▶ Requirement
Rewrite the records below as a numbered list with blank lines omitted, beginning at the line containing "Select the ellipse annotation tool" and stopping after the line containing "pyautogui.click(x=40, y=325)".

▶ Information provided

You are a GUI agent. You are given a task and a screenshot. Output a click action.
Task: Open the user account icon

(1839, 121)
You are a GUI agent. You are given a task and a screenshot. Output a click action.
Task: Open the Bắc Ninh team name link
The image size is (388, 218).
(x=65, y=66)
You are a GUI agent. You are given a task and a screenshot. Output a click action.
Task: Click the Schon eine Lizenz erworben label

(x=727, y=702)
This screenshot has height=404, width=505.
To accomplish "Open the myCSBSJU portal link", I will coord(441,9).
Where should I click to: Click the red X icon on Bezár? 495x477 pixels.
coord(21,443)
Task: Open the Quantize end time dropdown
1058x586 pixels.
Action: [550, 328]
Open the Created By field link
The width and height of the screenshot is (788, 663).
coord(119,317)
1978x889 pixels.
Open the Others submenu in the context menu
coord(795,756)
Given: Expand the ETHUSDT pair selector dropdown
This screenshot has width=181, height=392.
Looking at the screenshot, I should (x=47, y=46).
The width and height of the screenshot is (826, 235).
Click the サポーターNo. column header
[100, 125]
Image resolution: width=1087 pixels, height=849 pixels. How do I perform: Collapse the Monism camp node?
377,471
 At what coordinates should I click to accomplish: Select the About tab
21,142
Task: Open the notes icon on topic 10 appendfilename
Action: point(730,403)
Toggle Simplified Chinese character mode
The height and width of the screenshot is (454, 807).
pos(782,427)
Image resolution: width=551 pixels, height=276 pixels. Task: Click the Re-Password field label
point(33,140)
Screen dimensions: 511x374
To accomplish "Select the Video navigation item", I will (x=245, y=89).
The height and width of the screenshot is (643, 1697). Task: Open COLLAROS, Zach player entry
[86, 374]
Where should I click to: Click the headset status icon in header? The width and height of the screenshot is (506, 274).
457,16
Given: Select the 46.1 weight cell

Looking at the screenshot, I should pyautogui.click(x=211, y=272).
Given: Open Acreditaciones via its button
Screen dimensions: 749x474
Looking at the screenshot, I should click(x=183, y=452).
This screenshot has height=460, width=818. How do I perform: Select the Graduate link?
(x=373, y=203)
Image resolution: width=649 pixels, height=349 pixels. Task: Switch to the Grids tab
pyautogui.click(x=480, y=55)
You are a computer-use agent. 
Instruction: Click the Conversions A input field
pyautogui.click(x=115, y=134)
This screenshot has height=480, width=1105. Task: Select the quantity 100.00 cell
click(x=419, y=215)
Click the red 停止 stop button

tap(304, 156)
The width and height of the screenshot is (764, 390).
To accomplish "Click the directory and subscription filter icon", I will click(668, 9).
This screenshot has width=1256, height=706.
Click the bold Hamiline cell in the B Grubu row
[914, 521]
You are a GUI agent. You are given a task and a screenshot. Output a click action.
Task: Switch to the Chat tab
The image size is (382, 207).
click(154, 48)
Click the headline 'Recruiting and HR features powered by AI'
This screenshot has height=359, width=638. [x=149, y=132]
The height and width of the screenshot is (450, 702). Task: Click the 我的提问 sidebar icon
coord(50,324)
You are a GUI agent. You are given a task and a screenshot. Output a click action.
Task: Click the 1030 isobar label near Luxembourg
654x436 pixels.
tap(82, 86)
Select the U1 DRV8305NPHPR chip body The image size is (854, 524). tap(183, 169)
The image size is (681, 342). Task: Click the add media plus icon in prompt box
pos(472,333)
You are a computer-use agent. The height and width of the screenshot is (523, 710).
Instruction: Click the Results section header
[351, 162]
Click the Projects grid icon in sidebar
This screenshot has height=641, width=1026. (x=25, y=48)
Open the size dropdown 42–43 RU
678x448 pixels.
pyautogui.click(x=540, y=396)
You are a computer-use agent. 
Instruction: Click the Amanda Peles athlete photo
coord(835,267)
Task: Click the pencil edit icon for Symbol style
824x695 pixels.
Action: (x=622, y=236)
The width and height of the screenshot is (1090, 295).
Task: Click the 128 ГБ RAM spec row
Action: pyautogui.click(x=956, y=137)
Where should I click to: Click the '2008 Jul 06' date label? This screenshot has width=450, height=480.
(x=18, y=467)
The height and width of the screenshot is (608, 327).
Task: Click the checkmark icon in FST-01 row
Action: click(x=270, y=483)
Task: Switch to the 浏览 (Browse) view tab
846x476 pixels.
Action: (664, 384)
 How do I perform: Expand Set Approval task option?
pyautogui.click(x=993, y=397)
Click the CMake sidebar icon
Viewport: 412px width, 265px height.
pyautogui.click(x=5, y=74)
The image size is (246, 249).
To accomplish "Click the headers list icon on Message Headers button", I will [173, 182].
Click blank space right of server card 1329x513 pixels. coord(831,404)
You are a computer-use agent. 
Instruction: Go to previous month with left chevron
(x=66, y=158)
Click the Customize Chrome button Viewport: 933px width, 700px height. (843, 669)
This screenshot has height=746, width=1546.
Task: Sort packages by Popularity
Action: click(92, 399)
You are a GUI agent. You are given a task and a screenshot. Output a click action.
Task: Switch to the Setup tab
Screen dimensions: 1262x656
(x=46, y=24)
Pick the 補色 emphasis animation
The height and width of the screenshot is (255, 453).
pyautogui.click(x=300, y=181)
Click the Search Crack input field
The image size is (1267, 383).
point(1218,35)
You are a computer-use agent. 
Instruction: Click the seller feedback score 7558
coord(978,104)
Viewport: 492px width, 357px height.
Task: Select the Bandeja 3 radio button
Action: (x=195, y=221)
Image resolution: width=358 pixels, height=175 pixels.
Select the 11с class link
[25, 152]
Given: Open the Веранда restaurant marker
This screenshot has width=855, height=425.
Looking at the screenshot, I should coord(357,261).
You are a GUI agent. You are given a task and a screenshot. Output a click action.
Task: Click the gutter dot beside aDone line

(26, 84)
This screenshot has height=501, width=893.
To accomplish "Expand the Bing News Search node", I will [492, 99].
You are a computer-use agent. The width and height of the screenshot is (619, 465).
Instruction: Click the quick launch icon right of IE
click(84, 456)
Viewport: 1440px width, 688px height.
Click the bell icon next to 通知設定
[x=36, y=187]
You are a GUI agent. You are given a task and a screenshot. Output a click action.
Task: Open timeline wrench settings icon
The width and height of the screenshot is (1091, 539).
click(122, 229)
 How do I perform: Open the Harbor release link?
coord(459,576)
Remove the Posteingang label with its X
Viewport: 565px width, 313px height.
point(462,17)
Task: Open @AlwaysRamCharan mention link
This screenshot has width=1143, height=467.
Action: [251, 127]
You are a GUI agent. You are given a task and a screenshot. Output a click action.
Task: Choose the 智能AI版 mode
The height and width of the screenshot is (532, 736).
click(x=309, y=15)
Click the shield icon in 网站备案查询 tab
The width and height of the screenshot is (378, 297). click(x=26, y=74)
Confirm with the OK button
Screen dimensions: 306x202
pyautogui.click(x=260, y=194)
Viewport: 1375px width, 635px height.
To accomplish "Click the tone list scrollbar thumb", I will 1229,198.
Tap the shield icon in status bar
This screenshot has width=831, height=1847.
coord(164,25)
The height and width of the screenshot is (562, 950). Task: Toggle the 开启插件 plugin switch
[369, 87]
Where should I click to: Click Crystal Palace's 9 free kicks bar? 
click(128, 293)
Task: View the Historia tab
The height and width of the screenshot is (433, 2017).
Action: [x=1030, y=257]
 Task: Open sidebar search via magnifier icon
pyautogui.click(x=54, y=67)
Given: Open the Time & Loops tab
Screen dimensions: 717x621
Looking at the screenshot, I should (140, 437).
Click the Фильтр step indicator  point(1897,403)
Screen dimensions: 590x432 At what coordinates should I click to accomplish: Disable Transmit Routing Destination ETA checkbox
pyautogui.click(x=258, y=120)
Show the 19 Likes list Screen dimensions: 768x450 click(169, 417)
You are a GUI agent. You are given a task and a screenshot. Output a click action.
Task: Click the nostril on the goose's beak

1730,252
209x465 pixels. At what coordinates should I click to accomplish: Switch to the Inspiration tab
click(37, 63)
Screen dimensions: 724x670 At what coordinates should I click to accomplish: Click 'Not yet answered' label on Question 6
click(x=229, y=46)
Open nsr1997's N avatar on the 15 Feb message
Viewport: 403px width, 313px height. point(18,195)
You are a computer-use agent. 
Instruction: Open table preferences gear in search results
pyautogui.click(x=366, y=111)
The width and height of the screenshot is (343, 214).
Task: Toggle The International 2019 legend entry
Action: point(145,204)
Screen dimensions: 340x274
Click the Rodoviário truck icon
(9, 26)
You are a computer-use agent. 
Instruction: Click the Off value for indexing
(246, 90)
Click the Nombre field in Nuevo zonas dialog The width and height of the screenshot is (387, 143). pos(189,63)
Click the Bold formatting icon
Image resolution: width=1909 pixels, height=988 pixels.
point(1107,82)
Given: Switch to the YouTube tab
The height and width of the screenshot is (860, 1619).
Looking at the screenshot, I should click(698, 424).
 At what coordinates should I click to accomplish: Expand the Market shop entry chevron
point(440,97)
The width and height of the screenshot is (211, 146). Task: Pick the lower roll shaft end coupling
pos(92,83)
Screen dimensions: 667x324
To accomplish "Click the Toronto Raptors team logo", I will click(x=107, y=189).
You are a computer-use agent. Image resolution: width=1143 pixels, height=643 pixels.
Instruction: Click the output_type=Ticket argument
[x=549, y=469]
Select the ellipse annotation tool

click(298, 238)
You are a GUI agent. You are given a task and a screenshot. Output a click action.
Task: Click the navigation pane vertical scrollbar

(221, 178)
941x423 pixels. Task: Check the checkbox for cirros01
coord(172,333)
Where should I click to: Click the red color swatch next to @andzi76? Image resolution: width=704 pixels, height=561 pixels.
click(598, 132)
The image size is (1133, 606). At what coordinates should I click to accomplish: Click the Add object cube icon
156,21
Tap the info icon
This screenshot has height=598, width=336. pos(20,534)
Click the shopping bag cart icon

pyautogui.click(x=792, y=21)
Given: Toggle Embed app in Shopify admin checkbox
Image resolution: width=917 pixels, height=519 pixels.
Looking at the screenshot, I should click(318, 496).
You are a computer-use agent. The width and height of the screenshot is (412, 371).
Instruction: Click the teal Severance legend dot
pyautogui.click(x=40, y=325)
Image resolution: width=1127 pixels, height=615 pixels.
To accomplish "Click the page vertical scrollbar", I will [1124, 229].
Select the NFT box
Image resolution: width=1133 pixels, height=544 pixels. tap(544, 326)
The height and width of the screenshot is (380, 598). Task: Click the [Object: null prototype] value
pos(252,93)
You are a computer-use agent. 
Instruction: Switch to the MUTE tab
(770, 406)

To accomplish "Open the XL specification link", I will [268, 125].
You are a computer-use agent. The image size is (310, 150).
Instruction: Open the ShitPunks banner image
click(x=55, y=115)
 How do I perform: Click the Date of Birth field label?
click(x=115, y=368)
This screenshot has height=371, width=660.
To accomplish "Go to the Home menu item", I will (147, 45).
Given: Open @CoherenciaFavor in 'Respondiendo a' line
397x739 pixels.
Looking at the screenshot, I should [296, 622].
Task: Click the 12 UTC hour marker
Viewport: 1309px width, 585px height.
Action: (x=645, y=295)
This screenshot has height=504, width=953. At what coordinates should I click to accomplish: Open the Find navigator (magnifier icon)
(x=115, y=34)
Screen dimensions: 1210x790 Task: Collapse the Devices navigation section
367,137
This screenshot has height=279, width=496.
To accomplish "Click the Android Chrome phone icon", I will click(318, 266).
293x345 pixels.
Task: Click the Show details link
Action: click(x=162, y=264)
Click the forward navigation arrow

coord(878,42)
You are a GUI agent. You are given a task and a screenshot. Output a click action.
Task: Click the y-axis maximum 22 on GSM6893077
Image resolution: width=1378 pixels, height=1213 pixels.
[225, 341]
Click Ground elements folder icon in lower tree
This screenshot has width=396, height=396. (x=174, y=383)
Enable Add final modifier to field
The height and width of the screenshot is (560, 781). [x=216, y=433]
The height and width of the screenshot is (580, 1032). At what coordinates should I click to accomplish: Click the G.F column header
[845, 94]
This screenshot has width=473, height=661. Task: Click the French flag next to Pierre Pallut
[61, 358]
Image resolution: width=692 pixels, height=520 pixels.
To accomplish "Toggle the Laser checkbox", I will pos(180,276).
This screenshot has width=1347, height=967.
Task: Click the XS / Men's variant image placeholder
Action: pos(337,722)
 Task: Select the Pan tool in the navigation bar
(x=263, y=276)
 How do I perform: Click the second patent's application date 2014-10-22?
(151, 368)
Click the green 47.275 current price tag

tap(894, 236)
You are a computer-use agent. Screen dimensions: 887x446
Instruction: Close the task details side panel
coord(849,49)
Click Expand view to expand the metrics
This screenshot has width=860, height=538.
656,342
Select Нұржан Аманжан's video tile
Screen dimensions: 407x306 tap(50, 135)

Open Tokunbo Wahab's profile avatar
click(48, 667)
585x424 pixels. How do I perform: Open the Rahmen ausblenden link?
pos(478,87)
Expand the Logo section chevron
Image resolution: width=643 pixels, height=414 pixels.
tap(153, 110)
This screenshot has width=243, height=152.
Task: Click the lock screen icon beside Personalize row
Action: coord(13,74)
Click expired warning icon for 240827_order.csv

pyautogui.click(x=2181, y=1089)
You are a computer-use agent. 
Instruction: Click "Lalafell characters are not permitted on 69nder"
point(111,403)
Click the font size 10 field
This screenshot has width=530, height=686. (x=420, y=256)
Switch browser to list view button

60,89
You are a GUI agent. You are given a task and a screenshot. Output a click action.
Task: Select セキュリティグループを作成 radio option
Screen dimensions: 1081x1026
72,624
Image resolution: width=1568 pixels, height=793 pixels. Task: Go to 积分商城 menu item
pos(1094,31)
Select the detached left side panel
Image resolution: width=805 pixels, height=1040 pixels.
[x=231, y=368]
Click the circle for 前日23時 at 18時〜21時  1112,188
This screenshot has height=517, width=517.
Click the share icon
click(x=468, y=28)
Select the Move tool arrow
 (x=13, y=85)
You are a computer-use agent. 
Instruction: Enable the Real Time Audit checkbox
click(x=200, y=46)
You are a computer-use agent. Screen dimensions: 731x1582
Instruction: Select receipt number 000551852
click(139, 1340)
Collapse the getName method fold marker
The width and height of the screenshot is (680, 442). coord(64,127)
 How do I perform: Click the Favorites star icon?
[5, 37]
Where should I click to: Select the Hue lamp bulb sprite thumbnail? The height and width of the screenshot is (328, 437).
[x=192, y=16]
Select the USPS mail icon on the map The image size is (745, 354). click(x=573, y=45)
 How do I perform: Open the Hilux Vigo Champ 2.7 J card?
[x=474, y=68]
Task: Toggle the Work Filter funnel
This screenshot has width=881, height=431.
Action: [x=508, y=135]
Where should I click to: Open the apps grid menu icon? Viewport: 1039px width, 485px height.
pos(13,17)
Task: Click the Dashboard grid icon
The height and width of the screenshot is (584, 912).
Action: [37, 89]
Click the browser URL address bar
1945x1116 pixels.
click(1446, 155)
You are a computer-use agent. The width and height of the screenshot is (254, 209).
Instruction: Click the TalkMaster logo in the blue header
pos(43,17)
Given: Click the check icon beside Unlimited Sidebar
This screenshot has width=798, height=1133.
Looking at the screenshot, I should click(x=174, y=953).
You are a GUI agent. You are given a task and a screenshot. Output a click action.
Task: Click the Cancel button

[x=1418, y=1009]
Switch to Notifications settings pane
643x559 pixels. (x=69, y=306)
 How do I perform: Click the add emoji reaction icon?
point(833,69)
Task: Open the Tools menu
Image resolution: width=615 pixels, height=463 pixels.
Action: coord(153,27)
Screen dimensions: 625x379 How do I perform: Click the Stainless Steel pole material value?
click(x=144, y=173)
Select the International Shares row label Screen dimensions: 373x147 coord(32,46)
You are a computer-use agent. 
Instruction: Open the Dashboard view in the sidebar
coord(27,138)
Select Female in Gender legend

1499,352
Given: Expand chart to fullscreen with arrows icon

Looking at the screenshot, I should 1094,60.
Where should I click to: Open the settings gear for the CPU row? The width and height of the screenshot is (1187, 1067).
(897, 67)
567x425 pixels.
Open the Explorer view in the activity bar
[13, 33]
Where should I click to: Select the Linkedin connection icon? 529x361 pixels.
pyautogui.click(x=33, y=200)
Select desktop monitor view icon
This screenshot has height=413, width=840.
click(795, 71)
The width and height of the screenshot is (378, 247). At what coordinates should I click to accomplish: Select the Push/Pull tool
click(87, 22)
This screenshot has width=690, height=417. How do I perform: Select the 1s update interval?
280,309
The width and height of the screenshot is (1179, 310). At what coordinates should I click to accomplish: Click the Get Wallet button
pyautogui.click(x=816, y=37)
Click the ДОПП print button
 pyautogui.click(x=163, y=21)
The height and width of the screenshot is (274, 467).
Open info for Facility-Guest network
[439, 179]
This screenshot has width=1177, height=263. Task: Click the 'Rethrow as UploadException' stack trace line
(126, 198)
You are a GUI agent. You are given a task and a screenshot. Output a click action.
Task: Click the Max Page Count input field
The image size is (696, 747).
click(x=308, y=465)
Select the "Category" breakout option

▶ The response
1. Select the ellipse annotation tool
2. click(298, 238)
3. You are a GUI agent. You are given a task and a screenshot. Output a click action.
4. Task: Click the navigation pane vertical scrollbar
5. (221, 178)
6. 941x423 pixels. Task: Check the checkbox for cirros01
7. coord(172,333)
8. Where should I click to: Click the red color swatch next to @andzi76? Image resolution: width=704 pixels, height=561 pixels.
9. click(598, 132)
10. The image size is (1133, 606). At what coordinates should I click to accomplish: Click the Add object cube icon
11. 156,21
12. Tap the info icon
13. This screenshot has height=598, width=336. pos(20,534)
14. Click the shopping bag cart icon
15. pyautogui.click(x=792, y=21)
16. Given: Toggle Embed app in Shopify admin checkbox
17. Image resolution: width=917 pixels, height=519 pixels.
18. Looking at the screenshot, I should click(318, 496).
19. You are a computer-use agent. The width and height of the screenshot is (412, 371).
20. Instruction: Click the teal Severance legend dot
21. pyautogui.click(x=40, y=325)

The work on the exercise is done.